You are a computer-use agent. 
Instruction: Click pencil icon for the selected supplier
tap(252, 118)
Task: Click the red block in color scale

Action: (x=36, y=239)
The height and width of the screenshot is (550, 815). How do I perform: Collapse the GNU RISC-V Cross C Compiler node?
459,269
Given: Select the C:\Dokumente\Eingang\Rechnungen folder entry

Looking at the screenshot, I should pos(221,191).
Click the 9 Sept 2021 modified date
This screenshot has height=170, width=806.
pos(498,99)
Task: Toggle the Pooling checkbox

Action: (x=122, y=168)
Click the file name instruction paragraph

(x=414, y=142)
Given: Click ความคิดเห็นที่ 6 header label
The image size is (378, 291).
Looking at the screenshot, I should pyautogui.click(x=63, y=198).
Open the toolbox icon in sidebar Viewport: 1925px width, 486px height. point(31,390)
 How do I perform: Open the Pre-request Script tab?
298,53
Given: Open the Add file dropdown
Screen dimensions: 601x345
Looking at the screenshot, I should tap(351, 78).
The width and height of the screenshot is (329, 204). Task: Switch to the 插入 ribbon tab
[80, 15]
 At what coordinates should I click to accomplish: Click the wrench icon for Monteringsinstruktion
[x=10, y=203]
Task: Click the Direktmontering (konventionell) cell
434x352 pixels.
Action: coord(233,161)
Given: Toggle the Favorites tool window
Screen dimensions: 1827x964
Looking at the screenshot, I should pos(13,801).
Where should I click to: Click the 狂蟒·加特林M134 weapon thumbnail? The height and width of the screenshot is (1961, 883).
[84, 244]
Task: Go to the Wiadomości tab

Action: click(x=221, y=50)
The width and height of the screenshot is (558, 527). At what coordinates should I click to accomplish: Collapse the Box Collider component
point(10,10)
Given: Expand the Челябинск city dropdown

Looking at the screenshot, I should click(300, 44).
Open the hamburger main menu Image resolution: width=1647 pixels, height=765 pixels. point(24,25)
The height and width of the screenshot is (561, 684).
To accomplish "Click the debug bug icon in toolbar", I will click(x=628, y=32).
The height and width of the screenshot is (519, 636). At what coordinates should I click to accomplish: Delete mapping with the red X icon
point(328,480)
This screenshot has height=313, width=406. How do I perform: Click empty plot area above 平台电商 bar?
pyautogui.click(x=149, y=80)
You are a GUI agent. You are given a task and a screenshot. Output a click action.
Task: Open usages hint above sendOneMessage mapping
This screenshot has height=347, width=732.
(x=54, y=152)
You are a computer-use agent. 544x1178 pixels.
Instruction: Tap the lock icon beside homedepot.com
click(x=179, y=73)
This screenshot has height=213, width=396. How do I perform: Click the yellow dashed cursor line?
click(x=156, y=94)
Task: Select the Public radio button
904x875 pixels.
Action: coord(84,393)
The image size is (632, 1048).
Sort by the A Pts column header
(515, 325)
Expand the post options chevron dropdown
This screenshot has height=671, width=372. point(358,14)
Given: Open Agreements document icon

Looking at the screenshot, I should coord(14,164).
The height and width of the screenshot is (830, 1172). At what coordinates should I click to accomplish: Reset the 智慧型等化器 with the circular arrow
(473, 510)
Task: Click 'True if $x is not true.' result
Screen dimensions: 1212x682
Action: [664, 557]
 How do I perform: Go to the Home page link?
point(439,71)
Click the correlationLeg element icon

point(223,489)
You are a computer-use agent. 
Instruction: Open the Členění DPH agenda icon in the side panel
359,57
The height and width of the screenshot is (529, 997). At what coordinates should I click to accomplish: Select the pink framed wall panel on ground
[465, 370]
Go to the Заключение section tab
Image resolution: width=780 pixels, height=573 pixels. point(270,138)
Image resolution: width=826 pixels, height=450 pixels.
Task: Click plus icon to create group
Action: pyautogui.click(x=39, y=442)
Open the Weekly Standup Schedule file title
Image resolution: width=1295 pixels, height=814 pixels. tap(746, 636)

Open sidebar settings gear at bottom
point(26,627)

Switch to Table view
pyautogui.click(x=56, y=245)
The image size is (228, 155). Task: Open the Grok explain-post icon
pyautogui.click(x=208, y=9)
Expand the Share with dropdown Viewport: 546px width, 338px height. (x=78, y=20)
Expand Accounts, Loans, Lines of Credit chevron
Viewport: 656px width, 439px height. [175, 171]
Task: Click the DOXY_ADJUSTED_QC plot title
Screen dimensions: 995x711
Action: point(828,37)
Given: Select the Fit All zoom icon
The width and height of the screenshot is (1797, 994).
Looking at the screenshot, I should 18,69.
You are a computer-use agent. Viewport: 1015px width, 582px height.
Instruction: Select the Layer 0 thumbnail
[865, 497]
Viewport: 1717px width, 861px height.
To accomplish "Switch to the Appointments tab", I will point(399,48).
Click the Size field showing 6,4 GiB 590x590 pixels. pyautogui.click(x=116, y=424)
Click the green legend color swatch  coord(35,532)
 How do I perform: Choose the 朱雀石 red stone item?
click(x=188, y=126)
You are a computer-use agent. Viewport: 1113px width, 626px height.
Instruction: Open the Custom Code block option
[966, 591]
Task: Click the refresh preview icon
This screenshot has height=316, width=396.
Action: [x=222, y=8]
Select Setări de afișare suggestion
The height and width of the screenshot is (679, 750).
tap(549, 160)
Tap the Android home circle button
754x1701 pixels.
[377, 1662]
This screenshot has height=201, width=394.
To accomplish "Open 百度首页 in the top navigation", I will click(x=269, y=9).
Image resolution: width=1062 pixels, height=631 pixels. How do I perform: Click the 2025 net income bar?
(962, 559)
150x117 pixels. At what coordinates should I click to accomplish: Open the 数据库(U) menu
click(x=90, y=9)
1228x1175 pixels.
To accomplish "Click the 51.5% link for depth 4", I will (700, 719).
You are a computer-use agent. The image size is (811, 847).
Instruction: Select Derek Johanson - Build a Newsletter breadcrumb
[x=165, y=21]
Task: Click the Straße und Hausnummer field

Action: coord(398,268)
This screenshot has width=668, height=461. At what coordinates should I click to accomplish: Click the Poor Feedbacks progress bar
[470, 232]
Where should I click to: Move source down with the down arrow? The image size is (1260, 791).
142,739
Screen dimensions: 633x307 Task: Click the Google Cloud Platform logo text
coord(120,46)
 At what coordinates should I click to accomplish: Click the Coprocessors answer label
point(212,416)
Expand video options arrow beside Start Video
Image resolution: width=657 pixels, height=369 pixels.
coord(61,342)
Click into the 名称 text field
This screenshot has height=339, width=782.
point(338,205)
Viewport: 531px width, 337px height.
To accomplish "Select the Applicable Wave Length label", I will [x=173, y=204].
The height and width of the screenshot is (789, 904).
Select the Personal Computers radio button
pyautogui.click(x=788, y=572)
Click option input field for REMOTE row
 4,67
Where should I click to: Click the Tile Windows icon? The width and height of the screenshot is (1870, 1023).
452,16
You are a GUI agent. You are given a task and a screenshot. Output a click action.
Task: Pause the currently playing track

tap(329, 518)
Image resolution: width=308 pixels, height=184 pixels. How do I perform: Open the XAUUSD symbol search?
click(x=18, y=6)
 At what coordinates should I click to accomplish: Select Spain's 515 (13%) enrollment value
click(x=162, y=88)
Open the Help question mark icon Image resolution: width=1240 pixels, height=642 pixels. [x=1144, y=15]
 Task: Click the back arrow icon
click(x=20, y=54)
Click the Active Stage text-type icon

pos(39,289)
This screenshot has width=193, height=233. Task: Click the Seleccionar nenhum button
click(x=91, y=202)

Exercise instructions – Copy out the lines of the material from the one containing "Given: Toggle the Favorites tool window" through the one containing "point(10,10)", both included, verbatim.

Task output –
Given: Toggle the Favorites tool window
Screen dimensions: 1827x964
Looking at the screenshot, I should pos(13,801).
Where should I click to: Click the 狂蟒·加特林M134 weapon thumbnail? The height and width of the screenshot is (1961, 883).
[84, 244]
Task: Go to the Wiadomości tab

Action: click(x=221, y=50)
The width and height of the screenshot is (558, 527). At what coordinates should I click to accomplish: Collapse the Box Collider component
point(10,10)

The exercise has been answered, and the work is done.